Detailed Micromodeling and Multiscale Modeling of Masonry under Confined Shear and Compressive Loading

Abstract

Detailed micromodeling (DMM), macromodeling, and multiscale modeling (MM) as a transitional solution between the two have been extensively used in the last years to model masonry. However, most previous works are based on an advanced theoretical background and/or require a user-defined subroutine, which may restrict their application in engineering practice. This paper proposes a practical and ready-to-use alternative to model and analyze small- and large-scale masonry using DMM and MM. To this end, brick–mortar interfaces were modeled using surface-based cohesive behavior; concrete damaged plasticity was used to model the nonlinear behavior of brick, mortar, and homogenized masonry.

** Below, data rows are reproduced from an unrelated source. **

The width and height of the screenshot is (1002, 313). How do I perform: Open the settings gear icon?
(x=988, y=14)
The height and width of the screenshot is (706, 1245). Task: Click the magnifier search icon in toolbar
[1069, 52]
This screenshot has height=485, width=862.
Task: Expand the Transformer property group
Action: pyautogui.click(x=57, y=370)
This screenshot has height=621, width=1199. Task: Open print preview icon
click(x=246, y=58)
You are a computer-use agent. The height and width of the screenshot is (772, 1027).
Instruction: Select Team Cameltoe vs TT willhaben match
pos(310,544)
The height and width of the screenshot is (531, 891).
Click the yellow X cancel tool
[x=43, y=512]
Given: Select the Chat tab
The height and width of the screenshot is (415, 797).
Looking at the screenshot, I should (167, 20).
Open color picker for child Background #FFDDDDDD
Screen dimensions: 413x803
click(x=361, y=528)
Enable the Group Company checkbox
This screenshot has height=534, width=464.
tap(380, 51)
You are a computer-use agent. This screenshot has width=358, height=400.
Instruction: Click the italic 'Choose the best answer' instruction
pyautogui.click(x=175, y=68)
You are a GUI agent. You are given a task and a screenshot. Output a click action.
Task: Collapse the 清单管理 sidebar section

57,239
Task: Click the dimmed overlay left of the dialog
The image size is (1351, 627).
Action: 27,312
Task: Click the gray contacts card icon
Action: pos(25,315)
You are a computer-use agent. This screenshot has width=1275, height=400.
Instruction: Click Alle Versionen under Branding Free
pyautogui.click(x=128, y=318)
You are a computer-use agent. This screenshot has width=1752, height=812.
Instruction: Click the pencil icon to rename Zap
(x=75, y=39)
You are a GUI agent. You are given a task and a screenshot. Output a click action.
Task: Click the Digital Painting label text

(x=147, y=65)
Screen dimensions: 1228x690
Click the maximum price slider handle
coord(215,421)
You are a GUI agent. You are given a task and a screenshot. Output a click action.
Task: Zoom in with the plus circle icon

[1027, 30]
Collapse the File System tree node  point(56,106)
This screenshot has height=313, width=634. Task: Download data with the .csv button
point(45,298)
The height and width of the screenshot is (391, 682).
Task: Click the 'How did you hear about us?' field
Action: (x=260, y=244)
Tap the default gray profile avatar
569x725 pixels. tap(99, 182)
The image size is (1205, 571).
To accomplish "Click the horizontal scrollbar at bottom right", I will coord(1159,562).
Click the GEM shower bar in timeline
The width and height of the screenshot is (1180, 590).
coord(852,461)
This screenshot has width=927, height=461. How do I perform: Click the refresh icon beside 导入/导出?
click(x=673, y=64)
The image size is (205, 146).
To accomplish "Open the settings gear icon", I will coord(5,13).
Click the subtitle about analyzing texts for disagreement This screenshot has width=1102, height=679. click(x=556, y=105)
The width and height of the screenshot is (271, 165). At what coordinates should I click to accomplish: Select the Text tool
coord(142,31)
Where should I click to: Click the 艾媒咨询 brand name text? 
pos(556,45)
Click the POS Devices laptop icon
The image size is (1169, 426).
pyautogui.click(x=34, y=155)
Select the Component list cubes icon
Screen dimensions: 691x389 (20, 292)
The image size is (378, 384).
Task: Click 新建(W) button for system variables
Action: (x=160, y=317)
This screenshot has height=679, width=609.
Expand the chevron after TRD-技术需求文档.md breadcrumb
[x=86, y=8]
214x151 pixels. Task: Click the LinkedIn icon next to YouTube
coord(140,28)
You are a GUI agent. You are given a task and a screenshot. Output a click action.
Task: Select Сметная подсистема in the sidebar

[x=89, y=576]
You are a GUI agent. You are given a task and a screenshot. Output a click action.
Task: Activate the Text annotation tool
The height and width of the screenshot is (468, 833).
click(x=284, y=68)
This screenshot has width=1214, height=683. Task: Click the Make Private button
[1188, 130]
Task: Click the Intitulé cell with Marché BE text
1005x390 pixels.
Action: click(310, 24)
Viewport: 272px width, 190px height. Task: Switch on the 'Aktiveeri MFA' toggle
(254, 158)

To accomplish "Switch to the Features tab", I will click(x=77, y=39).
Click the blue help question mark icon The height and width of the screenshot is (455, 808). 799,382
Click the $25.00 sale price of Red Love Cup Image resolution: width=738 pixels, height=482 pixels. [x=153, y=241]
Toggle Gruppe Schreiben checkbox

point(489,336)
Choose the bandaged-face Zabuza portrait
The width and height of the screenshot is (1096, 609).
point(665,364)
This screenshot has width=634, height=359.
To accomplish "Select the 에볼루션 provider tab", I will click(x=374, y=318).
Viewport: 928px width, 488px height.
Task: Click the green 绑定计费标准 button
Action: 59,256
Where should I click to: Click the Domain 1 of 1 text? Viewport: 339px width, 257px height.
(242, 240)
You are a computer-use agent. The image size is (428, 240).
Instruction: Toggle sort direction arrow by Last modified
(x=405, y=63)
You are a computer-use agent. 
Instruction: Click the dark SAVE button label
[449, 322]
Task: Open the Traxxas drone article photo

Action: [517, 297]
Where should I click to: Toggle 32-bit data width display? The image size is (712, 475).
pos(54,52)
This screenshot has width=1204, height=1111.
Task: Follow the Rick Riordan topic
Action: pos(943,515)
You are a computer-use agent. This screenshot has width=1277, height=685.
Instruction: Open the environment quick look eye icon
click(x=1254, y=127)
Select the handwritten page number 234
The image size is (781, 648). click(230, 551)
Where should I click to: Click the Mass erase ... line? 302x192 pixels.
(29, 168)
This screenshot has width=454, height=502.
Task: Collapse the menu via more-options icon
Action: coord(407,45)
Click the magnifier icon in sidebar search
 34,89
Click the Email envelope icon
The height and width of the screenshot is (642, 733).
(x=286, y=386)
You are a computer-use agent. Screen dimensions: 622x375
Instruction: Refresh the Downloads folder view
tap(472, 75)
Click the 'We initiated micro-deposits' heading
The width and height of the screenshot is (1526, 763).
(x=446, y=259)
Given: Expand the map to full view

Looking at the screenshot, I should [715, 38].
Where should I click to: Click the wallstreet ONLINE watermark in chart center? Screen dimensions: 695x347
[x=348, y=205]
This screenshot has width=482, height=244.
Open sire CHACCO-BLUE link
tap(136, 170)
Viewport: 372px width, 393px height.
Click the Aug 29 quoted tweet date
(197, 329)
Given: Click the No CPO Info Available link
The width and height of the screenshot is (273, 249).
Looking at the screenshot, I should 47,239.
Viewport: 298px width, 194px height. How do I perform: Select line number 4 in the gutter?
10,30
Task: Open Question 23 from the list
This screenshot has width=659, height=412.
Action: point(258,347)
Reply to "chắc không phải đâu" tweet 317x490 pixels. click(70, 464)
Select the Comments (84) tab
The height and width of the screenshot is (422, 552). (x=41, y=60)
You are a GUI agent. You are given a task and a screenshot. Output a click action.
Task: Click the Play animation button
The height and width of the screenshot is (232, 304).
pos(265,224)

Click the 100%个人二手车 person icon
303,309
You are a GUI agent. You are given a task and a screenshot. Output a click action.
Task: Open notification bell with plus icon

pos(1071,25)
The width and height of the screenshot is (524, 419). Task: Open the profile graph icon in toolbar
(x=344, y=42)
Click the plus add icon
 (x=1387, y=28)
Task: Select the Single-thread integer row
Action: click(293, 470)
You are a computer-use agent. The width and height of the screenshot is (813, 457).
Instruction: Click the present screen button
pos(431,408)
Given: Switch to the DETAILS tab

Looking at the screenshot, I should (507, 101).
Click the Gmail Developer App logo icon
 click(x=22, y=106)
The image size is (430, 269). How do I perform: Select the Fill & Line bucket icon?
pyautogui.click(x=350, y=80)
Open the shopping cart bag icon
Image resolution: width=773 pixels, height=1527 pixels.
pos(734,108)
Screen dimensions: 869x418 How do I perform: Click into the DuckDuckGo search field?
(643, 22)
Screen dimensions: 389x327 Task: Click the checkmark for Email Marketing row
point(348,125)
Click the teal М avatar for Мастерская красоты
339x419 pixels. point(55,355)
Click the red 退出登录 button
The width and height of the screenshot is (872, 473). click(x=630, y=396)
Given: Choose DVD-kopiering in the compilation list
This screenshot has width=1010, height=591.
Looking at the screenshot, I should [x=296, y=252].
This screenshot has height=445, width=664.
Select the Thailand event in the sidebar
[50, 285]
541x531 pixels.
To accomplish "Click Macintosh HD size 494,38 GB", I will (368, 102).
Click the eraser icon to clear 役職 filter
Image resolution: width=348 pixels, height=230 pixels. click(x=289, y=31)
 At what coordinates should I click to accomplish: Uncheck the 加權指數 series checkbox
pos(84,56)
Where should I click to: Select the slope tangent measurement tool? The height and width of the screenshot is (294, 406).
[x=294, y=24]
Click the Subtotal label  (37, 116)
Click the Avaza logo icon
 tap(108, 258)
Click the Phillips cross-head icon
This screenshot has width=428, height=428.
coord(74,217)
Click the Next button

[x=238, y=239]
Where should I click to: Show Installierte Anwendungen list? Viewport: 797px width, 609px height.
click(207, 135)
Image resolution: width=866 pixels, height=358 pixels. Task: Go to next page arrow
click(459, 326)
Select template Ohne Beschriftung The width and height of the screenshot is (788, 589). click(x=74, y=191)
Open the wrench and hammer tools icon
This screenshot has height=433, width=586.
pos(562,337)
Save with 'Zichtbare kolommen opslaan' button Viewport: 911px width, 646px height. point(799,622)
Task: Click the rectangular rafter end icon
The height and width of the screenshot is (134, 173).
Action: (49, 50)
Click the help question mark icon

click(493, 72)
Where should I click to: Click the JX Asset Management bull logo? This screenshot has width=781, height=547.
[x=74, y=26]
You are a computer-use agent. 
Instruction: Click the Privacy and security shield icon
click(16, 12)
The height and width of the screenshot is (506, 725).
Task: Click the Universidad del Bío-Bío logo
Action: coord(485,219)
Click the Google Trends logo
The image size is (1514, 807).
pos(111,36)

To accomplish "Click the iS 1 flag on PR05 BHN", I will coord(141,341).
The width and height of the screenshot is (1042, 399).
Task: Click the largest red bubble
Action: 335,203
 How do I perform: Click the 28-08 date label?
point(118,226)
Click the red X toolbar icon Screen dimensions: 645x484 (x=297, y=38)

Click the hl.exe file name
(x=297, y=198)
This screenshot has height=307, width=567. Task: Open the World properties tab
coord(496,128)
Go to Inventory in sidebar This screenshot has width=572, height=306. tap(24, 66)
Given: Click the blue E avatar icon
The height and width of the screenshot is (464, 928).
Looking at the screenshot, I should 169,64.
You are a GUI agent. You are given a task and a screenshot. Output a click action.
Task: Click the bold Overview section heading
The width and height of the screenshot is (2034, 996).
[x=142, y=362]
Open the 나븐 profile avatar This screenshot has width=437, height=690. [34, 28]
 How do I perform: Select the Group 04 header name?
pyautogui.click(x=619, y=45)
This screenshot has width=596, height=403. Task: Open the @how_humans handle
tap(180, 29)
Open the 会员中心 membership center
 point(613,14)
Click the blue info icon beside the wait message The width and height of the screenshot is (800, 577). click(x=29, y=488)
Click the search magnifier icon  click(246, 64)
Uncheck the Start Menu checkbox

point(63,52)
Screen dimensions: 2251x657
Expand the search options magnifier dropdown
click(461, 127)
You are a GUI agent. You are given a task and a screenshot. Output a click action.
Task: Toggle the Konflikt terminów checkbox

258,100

These constitutive models have already been implemented in ABAQUS software version 6.14. Mechanical characteristics of the homogenized masonry were derived from simple numerical tests conducted on a representative volume element. Numerical analyses were validated by comparison with experimental results of a confined shear test. It was shown that the DMM provides high accuracy in the simulation of the failure mechanism. The proposed homogenization technique for the MM, on the other hand, provides a satisfactory degree of accuracy with a significant computational cost savings. Both techniques can be used to predict the behavior of masonry at different scales.